It is in a way rather comforting to have Steve Holliday, the chief executive of the National Grid, tell us that blackouts could be hitting Britain by 2015.
This is nothing new to readers of this blog but Holliday coming out into the open lends heavyweight substance to the growing clamour for action on our depleting generation capacity.
The trouble is that Holliday's prescription – accurate though it might be – is rather difficult to achieve. He opines that, unless the government intervenes to ensure £100 billion investment in new stations, there will not be enough generation to meet demand by 2015. He thus takes the view that the government must offer better incentives for companies to build stations.
"What is happening that people are not wanting to build enough power stations?" he says. "The Government has an obligation to make sure that the markets are delivering. You can't afford for it to fail."

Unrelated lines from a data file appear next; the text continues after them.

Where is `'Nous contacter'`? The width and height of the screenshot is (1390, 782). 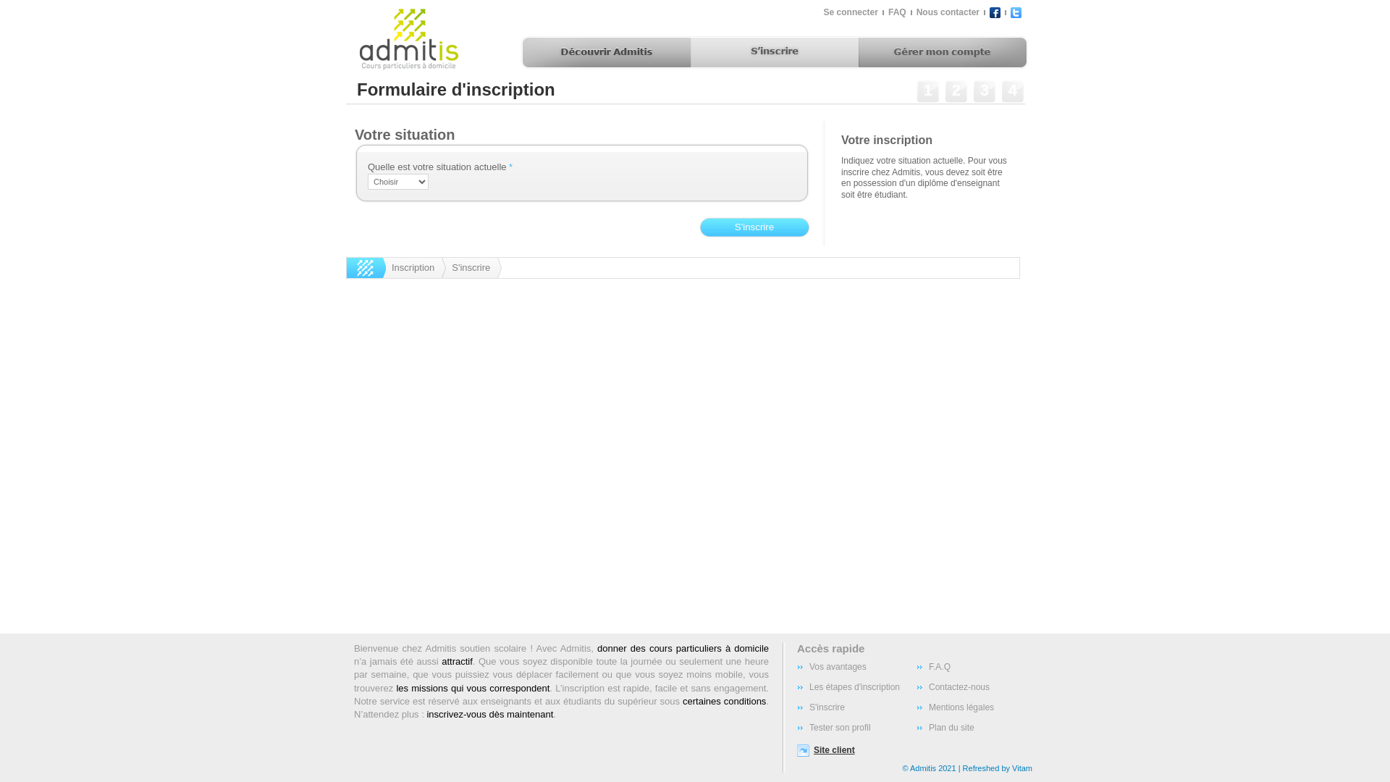
'Nous contacter' is located at coordinates (947, 12).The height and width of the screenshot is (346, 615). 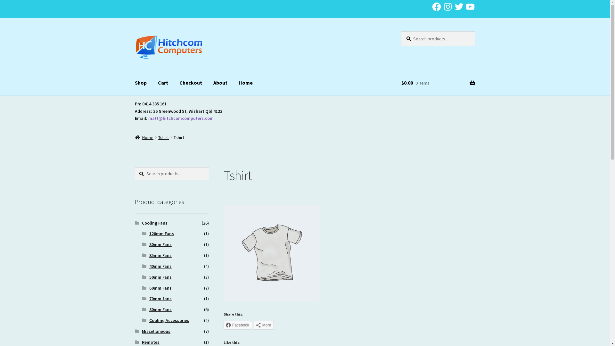 I want to click on 'Facebook', so click(x=237, y=325).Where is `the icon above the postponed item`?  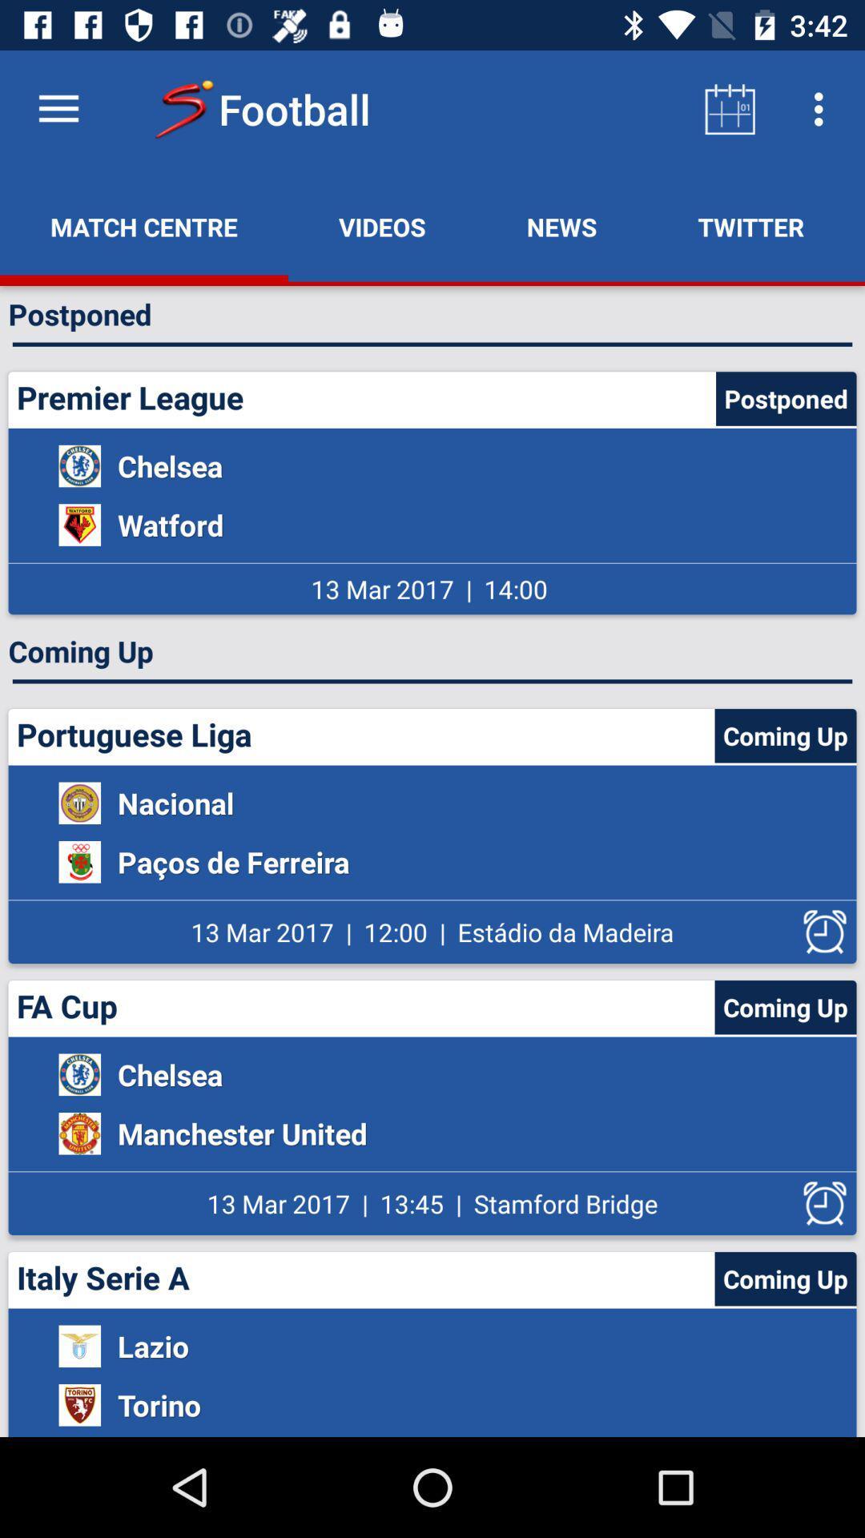 the icon above the postponed item is located at coordinates (144, 226).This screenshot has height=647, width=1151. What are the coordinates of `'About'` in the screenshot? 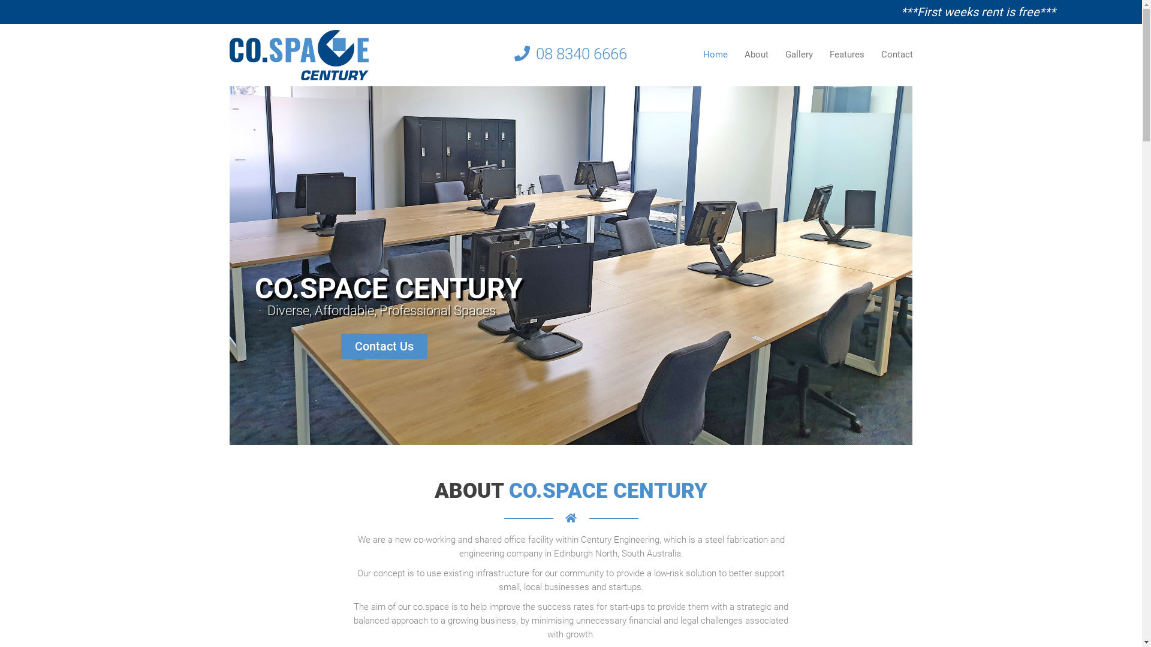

The trouble is here that the government is not in a position to offer direct incentives for the construction of generation capacity that really matters – coal and nuclear. For it to do so would run the risk of falling foul of the – albeit elastic – EU rules. But perhaps more to the point, the government does not have the money. It is struggling to finance its own debt, without taking on any more.
What the government can do, however, is offer the industry long-term regulatory certainty. Building generation capacity is a long-term investment, with huge sums of capital up-front. Investors need cast iron assurances that these investments will yield dividends or their money goes elsewhere.
Here, it seems there has been a thin shaft of light percolate the muddied brain of Ed Miliband, the UK "climate change" and energy secretary. Although he admits his thinking is "not yet fully formed", he now seems to have come round to his predecessor's point of view, telling the Financial Times: "I will not take a position which ignores our security of supply needs."
To that effect, he has ruled out banning the construction of coal-fired power stations pending the development of carbon capture and storage (CCS) technology, which more or less signals that he will give the go-ahead for Eon's application to build its new coal-fired power station at Kingsnorth – much to the fury of the greenies.
In typical partisan style, he attacks the Tories on their "knee jerk" and "not thought through" call for a ban on construction of new stations until the technology is in place, but he does have a point. Such a requirement would stymie any development of coal-fired generation just when we really need it.
However, this small move does not even begin to resolve the investment issue. It cannot be stressed enough that investment in generation is a long-term game. While Miliband has effectively put CCS "on hold" until 2020, that is only 12 years away – the mere blink of an eye for anyone considering putting money into power stations. As long as there is the looming prospect of a requirement for massive investment in CCS, there will be no enthusiasm for putting money into coal-fired generation.
This is, of course, where a clear statement of intent from the Tories could and would help and it makes their continued inability to come up with a coherent energy policy all the more puzzling. Three months ago, we called for a statement of Tory policy. We are still waiting.